Ricardo Silva

Personal information
- Full name: Ricardo Emídio Ramalho da Silva
- Date of birth: 26 September 1975 (age 50)
- Place of birth: Porto, Portugal
- Height: 1.88 m (6 ft 2 in)
- Position: Centre-back

Youth career
- 1987–1995: Boavista

Senior career*
- Years: Team / Apps / (Gls)
- 1995–2003: Porto / 18 / (4)
- 1995–1996: → Esposende (loan) / 29 / (6)
- 1996–1997: → Felgueiras (loan) / 30 / (14)
- 1997–1998: → Marítimo (loan) / 23 / (1)
- 1998–1999: → União Leiria (loan) / 28 / (1)
- 2000–2002: Porto B / 3 / (1)
- 2002–2003: → Vitória Guimarães (loan) / 28 / (2)
- 2003–2004: Boavista / 19 / (1)
- 2005: Beira-Mar / 17 / (0)
- 2005–2008: Boavista / 61 / (5)
- 2008–2009: Shinnik / 58 / (7)
- 2010–2013: Vitória Setúbal / 70 / (2)
- 2013–2014: Boavista / 28 / (0)
- 2014−2015: Padroense / 7 / (0)
- Total:  / 419 / (44)

International career
- 1997: Portugal U21 / 4 / (1)
- 2000–2003: Portugal B / 5 / (0)

Managerial career
- 2018: Varzim

= Ricardo Silva (footballer, born 1975) =

Portuguese footballer

Ricardo Emídio Ramalho da Silva (born 26 September 1975; /pt/) is a Portuguese former professional footballer who played as a central defender.

He amassed Primeira Liga totals of 264 matches and 16 goals in 15 seasons, representing in the competition Porto, Marítimo, União de Leiria, Vitória de Guimarães, Boavista, Beira-Mar and Vitória de Setúbal.

==Club career==
A Boavista F.C. youth graduate who was born in Porto, Silva was bought in 1995 by neighbouring FC Porto, where he would be loaned constantly during his contract, mostly to mid-table clubs in the Primeira Liga, his beginnings being with AD Esposende in the third division. From 1999 to 2002 he was part of Porto's first-team, but his starting XI opportunities were rare; for the 2002–03 season he was loaned for the fifth and last time, to Vitória de Guimarães.

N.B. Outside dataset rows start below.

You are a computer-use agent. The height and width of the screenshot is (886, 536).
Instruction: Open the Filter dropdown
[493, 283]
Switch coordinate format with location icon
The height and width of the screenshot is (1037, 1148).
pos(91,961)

Silva returned to Boavista in summer 2003, where he knew his most steady period, playing there for four out of five campaigns (the second half of 2004–05 was spent at S.C. Beira-Mar, also in the top flight). Although almost never an undisputed starter, he did figure prominently.

In February 2008, Silva moved to Russia with FC Shinnik Yaroslavl, being signed at the same time as his compatriot Bruno Basto who arrived from C.D. Nacional. In January 2010 the 34-year-old agreed on a return to his country, joining struggling Vitória F.C. until the end of the season, with the Sadinos eventually finishing in 14th position, the first team above the relegation zone; he later took the club to court due to unpaid wages.

==International career==
Silva represented Portugal at under-21 and B levels.